Abstract 944: Differential Dna Methylation Co-segregates With the Severity of Heart Failure

Heart failure (HF) is a leading cause of morbidity and mortality worldwide. As a potential epigenetic biomarker, DNA methylation differs between healthy and diseased hearts. However, its association according to disease severity has not yet been studied. Here, we sought to investigate how DNA methylation (DNAm) differs across HF disease severity, and study the use of a DNMT methyltransferase inhibitor RG108 on DNAm and its effect on heart function. A fixed dose of Isoprenaline (ISO), or saline control (SAL), administered to a hybrid mouse diversity panel (HMDP) consisting of 85 classical and recombinant inbred mouse strains produced a range of cardiac hypertrophy and/or LV dilatation. Left ventricles were harvested and subjected to genome-wide cardiac DNAm profiling by Reduced Representation Bisulfite Sequencing (RRBS). Unsupervised clustering of the top 1% most variable CpG methylation segregated strains to their genetic origin. Disregarding strain-specific methylation differences, differential methylation between ISO and SAL unexpectedly categorised mice into mild and severe disease responders. In the severe-responder strain BTBRT, the pharmacological DNMT methyltransferase inhibitor, RG108, rescued disease from ISO-response, with accompanying evidence of gene expression recovery.

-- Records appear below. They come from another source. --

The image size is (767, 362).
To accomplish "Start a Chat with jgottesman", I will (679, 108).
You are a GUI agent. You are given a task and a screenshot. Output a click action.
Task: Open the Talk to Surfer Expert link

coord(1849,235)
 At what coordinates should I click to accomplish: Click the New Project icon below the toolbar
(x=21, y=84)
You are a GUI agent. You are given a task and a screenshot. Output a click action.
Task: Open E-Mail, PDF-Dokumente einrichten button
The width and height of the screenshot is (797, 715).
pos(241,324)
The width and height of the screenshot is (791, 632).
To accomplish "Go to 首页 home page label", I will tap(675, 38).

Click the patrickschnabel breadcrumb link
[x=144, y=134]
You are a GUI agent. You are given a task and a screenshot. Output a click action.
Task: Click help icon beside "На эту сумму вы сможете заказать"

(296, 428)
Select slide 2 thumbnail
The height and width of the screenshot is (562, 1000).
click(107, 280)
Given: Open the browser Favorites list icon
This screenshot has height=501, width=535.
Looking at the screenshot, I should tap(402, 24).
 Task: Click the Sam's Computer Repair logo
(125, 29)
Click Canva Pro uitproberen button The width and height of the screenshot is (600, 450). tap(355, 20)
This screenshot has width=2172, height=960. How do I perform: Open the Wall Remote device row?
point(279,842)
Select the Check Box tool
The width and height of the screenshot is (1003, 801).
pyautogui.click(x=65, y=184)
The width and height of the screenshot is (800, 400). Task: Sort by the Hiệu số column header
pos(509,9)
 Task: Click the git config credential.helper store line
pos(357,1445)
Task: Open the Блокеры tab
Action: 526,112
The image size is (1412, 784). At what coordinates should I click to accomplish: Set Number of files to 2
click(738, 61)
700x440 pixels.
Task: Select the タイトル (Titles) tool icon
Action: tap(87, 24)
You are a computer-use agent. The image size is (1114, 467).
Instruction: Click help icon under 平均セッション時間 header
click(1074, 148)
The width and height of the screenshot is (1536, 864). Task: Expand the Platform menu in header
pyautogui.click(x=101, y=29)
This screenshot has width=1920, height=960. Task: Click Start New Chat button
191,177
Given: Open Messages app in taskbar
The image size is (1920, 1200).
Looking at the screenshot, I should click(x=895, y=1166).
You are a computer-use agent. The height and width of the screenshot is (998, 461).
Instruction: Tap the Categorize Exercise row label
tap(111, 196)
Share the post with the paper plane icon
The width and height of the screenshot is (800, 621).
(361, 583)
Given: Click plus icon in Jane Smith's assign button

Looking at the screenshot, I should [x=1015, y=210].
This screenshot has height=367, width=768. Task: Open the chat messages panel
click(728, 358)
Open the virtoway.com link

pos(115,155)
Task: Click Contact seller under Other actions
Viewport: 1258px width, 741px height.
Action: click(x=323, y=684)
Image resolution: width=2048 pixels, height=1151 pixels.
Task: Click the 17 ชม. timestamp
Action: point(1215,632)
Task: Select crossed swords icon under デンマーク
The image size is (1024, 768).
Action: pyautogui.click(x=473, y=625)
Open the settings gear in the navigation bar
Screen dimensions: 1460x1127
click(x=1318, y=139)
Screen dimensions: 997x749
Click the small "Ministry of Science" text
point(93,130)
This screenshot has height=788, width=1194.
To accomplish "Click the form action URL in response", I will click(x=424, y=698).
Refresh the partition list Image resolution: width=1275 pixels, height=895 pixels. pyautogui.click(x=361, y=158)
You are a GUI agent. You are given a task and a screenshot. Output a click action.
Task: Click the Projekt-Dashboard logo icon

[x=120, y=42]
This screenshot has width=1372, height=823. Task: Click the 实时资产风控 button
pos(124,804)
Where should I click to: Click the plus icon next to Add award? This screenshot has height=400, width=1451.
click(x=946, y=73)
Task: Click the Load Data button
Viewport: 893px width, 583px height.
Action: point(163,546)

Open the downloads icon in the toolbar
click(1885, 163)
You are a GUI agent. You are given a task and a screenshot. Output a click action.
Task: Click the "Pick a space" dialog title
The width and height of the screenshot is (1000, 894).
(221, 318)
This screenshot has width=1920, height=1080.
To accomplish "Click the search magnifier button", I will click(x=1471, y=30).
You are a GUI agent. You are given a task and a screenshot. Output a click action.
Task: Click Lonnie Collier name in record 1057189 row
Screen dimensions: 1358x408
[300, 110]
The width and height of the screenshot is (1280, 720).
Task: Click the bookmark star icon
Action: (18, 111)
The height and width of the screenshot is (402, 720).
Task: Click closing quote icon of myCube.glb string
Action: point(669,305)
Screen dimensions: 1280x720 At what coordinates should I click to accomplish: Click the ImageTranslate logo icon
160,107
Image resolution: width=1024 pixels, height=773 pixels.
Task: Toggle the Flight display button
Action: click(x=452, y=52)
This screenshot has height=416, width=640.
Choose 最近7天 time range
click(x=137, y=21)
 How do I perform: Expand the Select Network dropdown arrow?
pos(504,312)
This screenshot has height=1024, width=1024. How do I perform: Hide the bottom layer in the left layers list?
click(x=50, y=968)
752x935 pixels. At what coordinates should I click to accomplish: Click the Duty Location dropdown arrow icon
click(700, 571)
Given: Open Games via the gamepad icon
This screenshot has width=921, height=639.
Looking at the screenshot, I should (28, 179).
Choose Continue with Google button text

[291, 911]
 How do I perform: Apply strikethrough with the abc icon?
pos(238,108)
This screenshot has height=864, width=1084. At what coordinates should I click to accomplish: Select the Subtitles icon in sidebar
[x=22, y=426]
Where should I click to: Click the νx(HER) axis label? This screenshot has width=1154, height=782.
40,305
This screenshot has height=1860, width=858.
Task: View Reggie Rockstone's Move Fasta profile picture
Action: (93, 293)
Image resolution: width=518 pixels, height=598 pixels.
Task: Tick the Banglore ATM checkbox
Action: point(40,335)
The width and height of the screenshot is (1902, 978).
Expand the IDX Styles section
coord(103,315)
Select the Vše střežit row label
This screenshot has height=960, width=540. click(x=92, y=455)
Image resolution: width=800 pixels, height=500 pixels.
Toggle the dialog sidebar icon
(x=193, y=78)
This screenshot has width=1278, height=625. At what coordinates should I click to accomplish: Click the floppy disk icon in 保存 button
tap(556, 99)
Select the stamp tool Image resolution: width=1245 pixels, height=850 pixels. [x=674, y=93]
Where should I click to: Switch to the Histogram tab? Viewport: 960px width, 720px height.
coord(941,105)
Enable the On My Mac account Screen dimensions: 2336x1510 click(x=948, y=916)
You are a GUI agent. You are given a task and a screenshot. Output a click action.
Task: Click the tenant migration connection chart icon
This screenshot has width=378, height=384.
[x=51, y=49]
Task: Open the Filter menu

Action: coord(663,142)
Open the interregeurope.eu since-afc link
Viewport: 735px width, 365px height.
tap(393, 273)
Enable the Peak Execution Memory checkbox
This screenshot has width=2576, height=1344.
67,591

This work establishes the range of cardiac differential DNAm correlating according to disease severity. It displays the involvement of DNA methylation-dependent gene expression changes that turns out to be unique, despite different mouse strain backgrounds. This gives further proof of principle that cardiac DNAm changes represent novel biomarkers for disease stratification and consequent targeted therapy.